Tonga Volcano identifies Undersea Cable Network Fragility

Tonga Volcano identifies Undersea Cable Network Fragility


Tonga’s subsea internet cable has been damaged following the recent volcanic eruption. Tonga experienced a 1.2 metre tsunami wave after the eruption on January 15th 2022, damaging buildings and injuring civilians.

Tonga could be cut off from the rest of world due to difficulties in repairing its sole undersea communications cable, which was damaged during the eruption of the volcano.


Subsea or submarine cables are fibre optic cables that connect countries across the World via cables laid on the ocean floor. The Tongan volcanic eruption has exposed the vulnerabilities in our global telecommunication system. There had been previous concerns over the fragility of the undersea cable and potential disruptions that could happen when natural disasters occur. Tonga is heavily reliant on this system as it is more stable than other technologies. This has had a massive impact on Tonga, relatives can’t make contact with family to check on them after this disaster, It has also made it difficult for Tongan government officials and emergency services to communicate with each other, and for local communities to determine aid and recovery needs.

Moving forward

The repair to the network cables will most likely be carried out by a cable laying vessel called the CS Reliance which is currently near the Papua New Guinea capital of Port Moresby.

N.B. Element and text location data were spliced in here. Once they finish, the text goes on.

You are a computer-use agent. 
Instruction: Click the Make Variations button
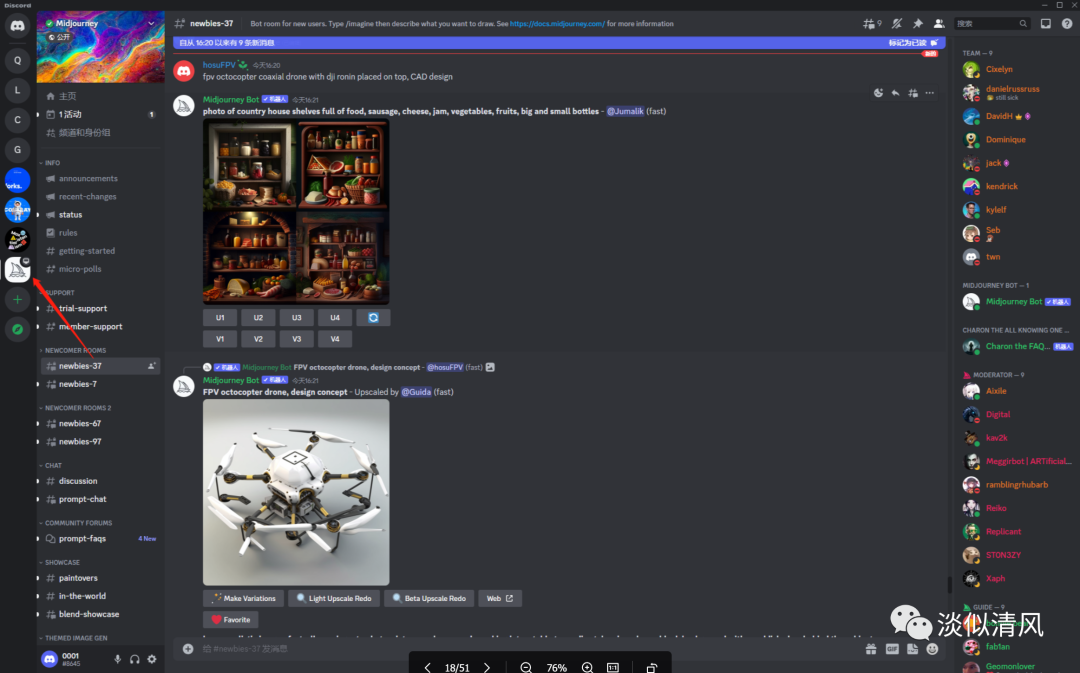[x=243, y=598]
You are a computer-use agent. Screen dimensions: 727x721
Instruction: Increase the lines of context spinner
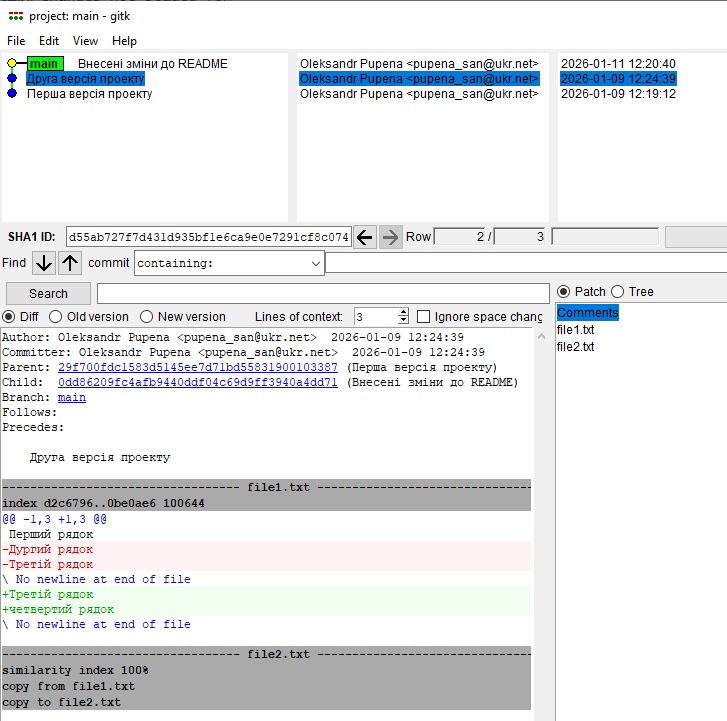403,313
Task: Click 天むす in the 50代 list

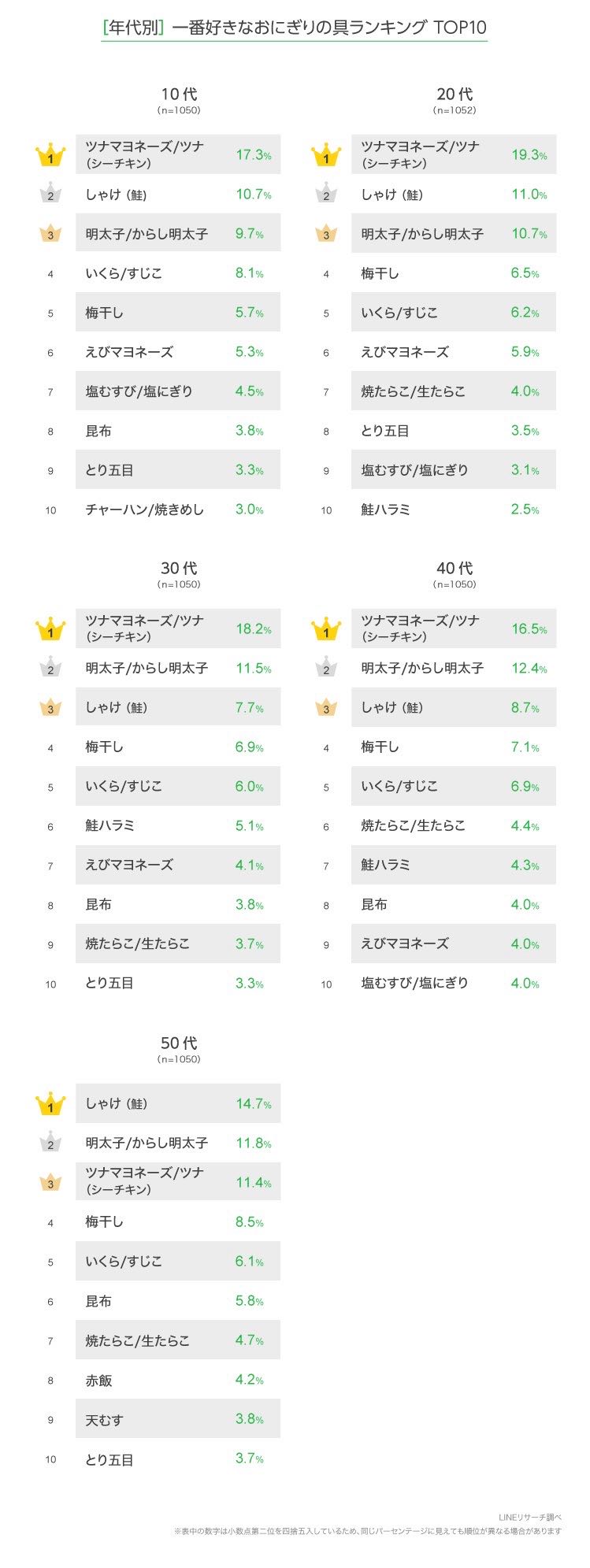Action: 104,1420
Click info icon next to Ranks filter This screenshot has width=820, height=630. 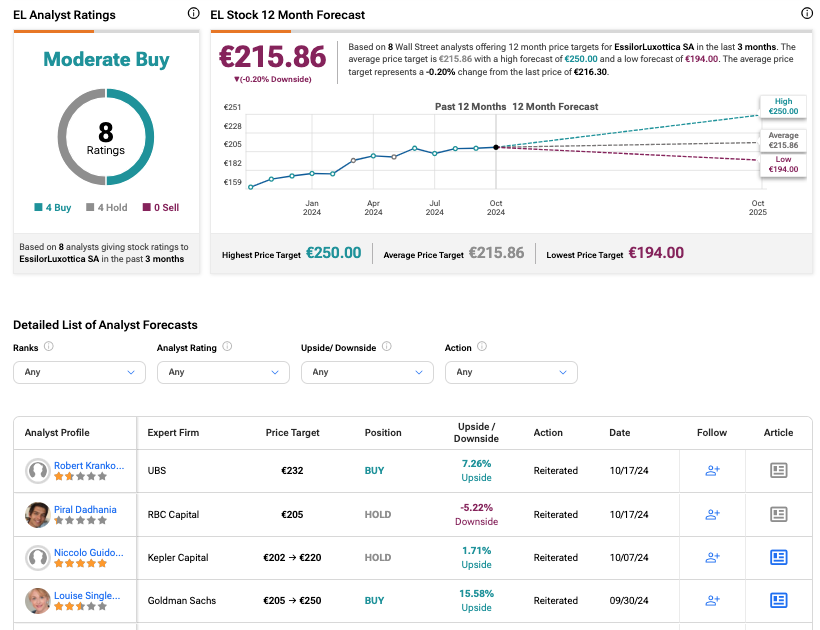[49, 347]
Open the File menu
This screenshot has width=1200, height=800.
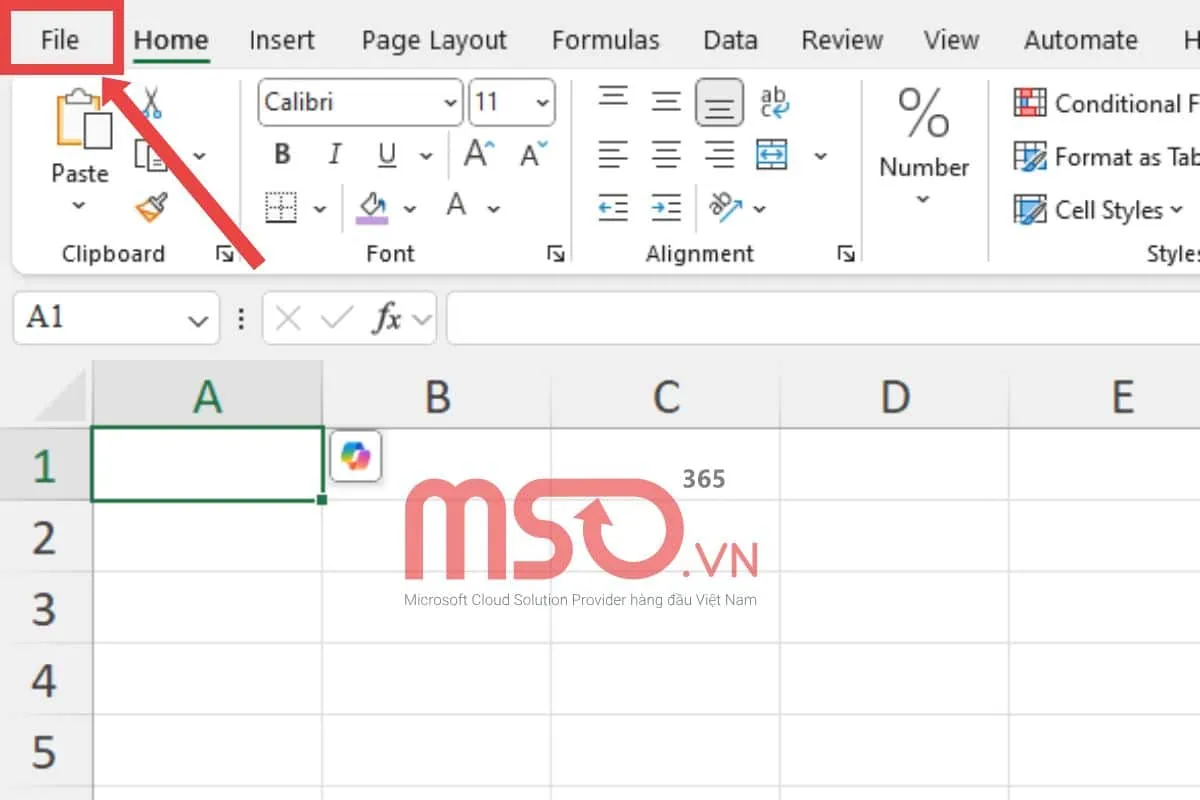click(60, 40)

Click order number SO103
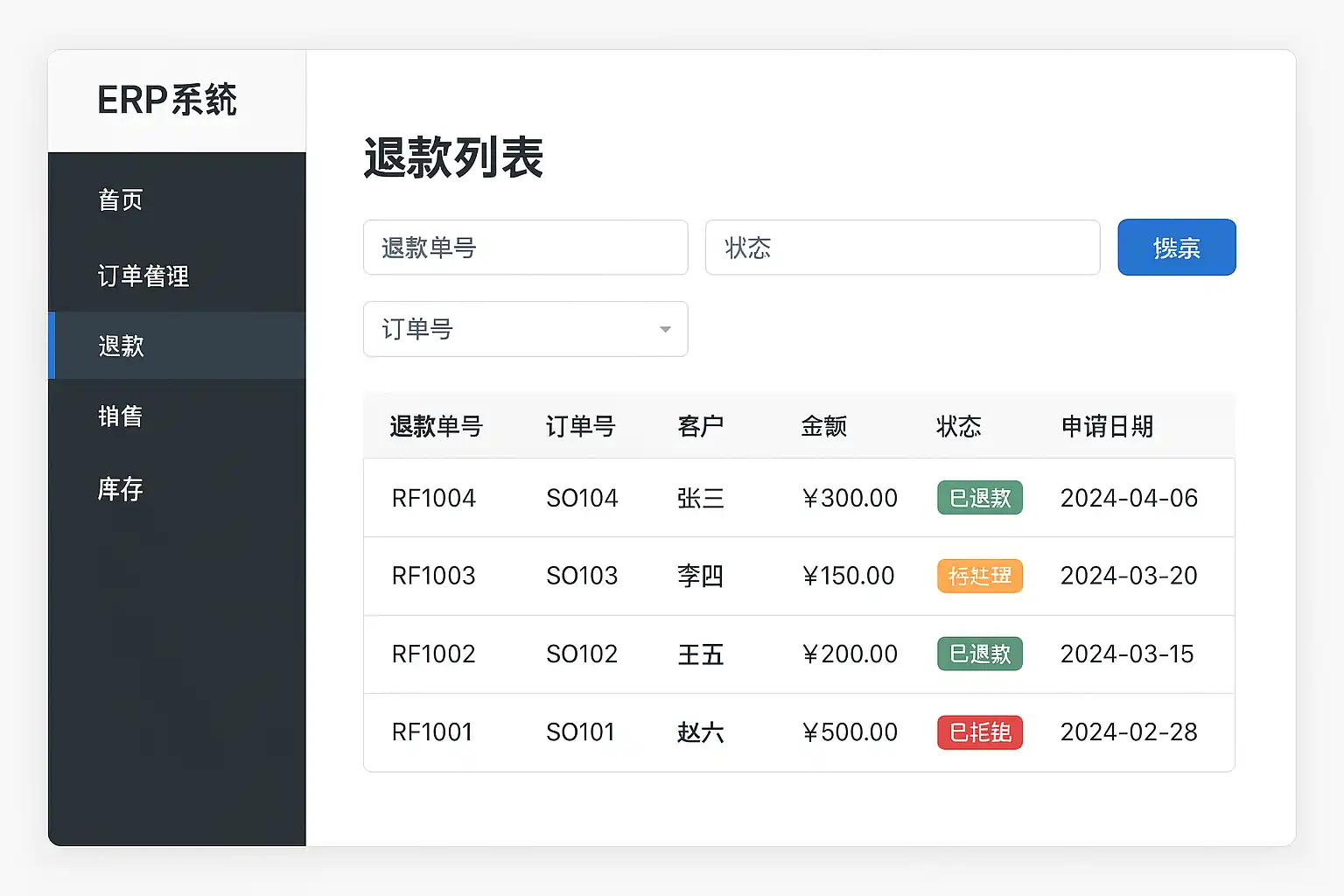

The ship is operated by Subcom which holds a maintenance contract covering 19 cable systems across the South Pacific.

SubCom has a long-standing marine maintenance contract in the South Pacific region and is actively working to mobilise cable ship SubCom Reliance for the Tonga cable repairs.

So, what is the solution for the future to prevent this happening again?

Given the vulnerability of the network, the first step to mitigating risk is to undertake research to quantify and evaluate the actual risk to submarine cables in particular places on the ocean floors and to different types of natural hazards.

Governments and the telecommunication companies should find ways to understand which cables are vulnerable, and to what sorts of hazards, then develop a disaster recovery plan to reduce risk. They should also look to diversify the way we communicate, such as by using more satellite-based systems and other technologies.